The “happiest city in America” is getting a little bit happier if a Lafayette woman has anything to say about it.

The woman intent on injecting even more joy into Lafayette, one person at a time, is Marlene King. She’s on a mission to launch in the Deep South happiness clubs similar to those started in the northeast in 1999.

And what better place for one in the South than in a city that’s received national attention as America’s happiest city, located in a state that had one governor who penned the sunny “You Are My Sunshine” and another who famously proclaimed “Every Man A King.”

“There are happiness clubs in different parts of the world and northern states but none in the southern states,” King said. “When I saw that, I said that we needed to start one in a southern state. And then I thought, ‘Why not make it Louisiana? Why not make it Lafayette?’ ”

She refers to her effort as the Happiness Injection Project and says the mission is to “promote the benefits of well-being through our thoughts, emotions and spiritual values.”

The basic idea, she says, is to spread happiness and joy in the community.

King said she calls her effort a project rather than a club, because clubs require dues and fees for people to participate.

“We call this a project because it does not cost anything other than their presence and a smile,” King said. “If they don’t have a smile, that’s OK; we will provide one.”

Happiness clubs were first started in Fairfield, Connecticut, by Lionel R. Ketchian in 1999. They can now be found in many states, including New York, New Jersey, Nevada and Florida and in other parts of the world, such as Israel, France, Switzerland, South Africa, India, Pakistan, Scotland and China.

Ketchian has been profiled by The New York Times, Connecticut Post and other publications. A 2010 Connecticut Post article said Ketchian has a professional background in printing and sales but has read thousands of books on psychology, self-help and personal growth.

“Happiness is a decision,” Ketchian told the Post, adding that he made a conscious decision to lead a truly happy life.

Leading a truly happy life, the happiness guru said, means making certain choices so as to create “an inner state of well-being that enables you to profit from your highest thoughts, intelligence, wisdom, awareness, common sense, emotions, health and spiritual values.”

It’s a philosophy King’s trying to share in the Happiness Injection Project’s meetings, the most recent of which drew about 17 people last week to a meeting room at Lafayette’s Main Library. The group welcomed guest speaker Don Short, a professional counselor from After Hours Counseling in Lafayette.

Short led a presentation titled “Happiness in Relationships.” It touched on a variety of experiences that can inhibit a person’s ability to embrace a happy life — such as sexual abuse, mental disorders, trauma in infancy and emotional factors.

“Those experiences in our childhood define us as a person,” Short said. “I know what happiness is. I know what sadness is. I choose to be happy.”

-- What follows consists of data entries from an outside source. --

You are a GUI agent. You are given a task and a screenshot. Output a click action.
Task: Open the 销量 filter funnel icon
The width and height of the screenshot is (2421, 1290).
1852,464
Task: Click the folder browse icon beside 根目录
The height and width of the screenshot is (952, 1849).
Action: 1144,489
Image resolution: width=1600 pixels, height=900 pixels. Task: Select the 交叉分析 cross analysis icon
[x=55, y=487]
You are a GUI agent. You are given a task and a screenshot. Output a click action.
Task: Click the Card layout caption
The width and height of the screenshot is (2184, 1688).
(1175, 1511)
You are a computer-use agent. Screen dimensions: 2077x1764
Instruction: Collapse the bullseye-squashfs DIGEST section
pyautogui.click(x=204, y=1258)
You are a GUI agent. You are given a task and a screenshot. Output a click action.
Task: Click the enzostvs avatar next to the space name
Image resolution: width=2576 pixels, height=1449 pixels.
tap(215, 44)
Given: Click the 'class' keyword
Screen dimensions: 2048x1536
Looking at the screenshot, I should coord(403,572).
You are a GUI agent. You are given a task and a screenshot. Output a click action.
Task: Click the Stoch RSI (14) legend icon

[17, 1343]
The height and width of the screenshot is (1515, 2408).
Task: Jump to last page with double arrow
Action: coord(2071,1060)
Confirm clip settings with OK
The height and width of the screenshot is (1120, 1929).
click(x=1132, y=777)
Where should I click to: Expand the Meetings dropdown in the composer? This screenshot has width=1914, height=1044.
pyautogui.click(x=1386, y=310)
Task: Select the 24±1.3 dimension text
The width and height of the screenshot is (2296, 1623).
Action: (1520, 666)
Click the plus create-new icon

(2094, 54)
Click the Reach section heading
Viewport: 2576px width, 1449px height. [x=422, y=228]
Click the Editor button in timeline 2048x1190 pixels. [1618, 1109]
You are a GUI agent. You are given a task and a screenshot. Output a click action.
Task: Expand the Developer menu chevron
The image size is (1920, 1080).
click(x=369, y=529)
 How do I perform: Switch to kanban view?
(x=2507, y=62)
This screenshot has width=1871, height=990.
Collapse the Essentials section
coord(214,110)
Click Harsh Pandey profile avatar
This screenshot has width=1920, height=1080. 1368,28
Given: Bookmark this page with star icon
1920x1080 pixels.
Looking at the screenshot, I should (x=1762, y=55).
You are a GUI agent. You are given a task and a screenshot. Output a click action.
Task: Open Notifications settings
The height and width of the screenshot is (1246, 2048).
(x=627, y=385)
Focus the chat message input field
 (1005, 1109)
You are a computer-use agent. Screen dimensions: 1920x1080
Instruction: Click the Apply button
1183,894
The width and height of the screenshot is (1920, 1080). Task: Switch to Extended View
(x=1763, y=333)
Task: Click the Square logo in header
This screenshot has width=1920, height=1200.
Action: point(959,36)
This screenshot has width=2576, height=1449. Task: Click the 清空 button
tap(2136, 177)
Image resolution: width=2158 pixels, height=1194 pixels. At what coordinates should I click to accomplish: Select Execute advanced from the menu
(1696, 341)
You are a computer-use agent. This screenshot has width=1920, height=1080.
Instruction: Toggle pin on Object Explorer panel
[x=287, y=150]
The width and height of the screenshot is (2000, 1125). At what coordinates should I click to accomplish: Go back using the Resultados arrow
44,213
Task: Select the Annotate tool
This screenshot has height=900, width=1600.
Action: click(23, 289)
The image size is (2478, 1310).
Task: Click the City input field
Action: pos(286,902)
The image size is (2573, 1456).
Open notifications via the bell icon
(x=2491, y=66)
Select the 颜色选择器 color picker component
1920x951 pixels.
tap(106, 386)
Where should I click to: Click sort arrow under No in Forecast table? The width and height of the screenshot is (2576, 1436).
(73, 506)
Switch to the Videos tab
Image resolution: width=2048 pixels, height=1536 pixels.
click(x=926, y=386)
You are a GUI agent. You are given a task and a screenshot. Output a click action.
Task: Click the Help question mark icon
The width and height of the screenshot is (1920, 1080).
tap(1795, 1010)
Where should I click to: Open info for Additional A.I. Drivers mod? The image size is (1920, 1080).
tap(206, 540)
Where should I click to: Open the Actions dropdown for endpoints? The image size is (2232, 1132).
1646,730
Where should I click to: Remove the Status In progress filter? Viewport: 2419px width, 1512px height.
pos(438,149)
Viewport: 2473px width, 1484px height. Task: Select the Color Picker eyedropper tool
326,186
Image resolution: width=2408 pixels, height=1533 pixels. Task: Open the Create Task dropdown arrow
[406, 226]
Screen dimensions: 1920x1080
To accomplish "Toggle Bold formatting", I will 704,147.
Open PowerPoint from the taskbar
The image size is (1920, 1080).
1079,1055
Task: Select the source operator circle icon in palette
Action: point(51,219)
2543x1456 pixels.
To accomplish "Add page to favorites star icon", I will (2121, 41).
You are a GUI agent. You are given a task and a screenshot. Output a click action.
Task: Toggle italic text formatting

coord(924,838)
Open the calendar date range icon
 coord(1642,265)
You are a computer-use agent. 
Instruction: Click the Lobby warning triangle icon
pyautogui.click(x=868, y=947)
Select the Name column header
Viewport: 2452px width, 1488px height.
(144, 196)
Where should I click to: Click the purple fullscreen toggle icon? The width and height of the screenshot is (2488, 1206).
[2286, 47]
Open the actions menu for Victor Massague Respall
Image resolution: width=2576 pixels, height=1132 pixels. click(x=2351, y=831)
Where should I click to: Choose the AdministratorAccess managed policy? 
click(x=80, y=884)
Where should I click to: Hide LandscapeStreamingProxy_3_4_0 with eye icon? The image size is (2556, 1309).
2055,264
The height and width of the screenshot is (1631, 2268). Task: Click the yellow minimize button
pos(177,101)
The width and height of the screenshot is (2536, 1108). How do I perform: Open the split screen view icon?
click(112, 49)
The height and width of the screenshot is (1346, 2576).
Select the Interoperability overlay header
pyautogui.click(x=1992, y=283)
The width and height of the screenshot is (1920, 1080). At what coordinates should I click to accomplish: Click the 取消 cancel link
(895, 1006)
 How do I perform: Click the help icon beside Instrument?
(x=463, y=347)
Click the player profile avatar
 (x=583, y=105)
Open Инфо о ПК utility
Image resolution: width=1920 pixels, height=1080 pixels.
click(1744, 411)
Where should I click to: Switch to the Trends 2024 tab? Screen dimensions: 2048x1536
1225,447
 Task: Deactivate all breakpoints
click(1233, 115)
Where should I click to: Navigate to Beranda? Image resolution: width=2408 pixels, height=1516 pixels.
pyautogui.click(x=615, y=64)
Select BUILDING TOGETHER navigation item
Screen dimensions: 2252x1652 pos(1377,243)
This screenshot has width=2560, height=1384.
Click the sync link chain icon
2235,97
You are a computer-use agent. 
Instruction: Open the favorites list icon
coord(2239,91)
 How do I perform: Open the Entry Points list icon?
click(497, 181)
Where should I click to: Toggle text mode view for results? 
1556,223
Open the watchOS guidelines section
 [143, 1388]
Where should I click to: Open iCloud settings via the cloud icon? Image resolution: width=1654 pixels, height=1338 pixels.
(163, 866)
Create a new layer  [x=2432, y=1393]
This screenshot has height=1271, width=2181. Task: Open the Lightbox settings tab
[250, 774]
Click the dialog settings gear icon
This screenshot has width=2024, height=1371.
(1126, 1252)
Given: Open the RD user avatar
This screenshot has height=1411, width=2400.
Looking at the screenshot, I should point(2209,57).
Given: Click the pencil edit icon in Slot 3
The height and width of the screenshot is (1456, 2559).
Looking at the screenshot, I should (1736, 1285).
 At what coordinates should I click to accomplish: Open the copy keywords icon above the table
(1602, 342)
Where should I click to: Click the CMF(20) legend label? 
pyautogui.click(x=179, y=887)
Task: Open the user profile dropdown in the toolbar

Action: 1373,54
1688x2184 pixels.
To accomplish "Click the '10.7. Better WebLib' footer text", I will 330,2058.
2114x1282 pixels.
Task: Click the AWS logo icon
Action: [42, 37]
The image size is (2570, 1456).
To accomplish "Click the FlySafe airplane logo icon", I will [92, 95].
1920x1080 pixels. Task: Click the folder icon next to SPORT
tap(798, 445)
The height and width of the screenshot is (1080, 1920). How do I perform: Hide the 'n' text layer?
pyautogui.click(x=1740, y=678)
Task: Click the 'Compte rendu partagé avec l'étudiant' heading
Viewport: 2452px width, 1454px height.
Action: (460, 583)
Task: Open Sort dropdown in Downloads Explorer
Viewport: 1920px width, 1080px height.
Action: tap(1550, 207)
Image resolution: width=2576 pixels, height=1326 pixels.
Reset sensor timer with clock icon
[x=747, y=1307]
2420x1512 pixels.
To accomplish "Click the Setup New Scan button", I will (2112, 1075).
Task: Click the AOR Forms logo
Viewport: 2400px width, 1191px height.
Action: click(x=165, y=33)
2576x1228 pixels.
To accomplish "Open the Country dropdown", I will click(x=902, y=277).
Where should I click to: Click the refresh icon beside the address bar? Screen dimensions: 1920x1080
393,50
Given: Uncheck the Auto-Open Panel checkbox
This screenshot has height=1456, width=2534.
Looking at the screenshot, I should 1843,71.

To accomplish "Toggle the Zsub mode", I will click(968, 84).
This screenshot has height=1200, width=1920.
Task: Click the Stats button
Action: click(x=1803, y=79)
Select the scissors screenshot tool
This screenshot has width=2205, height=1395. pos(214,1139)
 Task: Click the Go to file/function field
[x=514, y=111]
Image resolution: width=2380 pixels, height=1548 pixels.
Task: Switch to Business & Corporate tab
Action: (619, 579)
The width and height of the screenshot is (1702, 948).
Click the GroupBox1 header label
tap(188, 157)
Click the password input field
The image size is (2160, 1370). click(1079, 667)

The Happiness Injection Project will meet again on May 12 for a discussion by Sharon O’Neil, described as a professional spiritual director, for a talk titled “For the Soul’s Sake: Embrace Spirituality.”

King said that’s among 33 topics she has written on to help people understand and learn what it means to be happy.

“We want people to understand that we should have spirituality for happiness,” King said. “Spirituality does not mean religion; spirituality means a deep sense of healthy aliveness and interconnectedness.”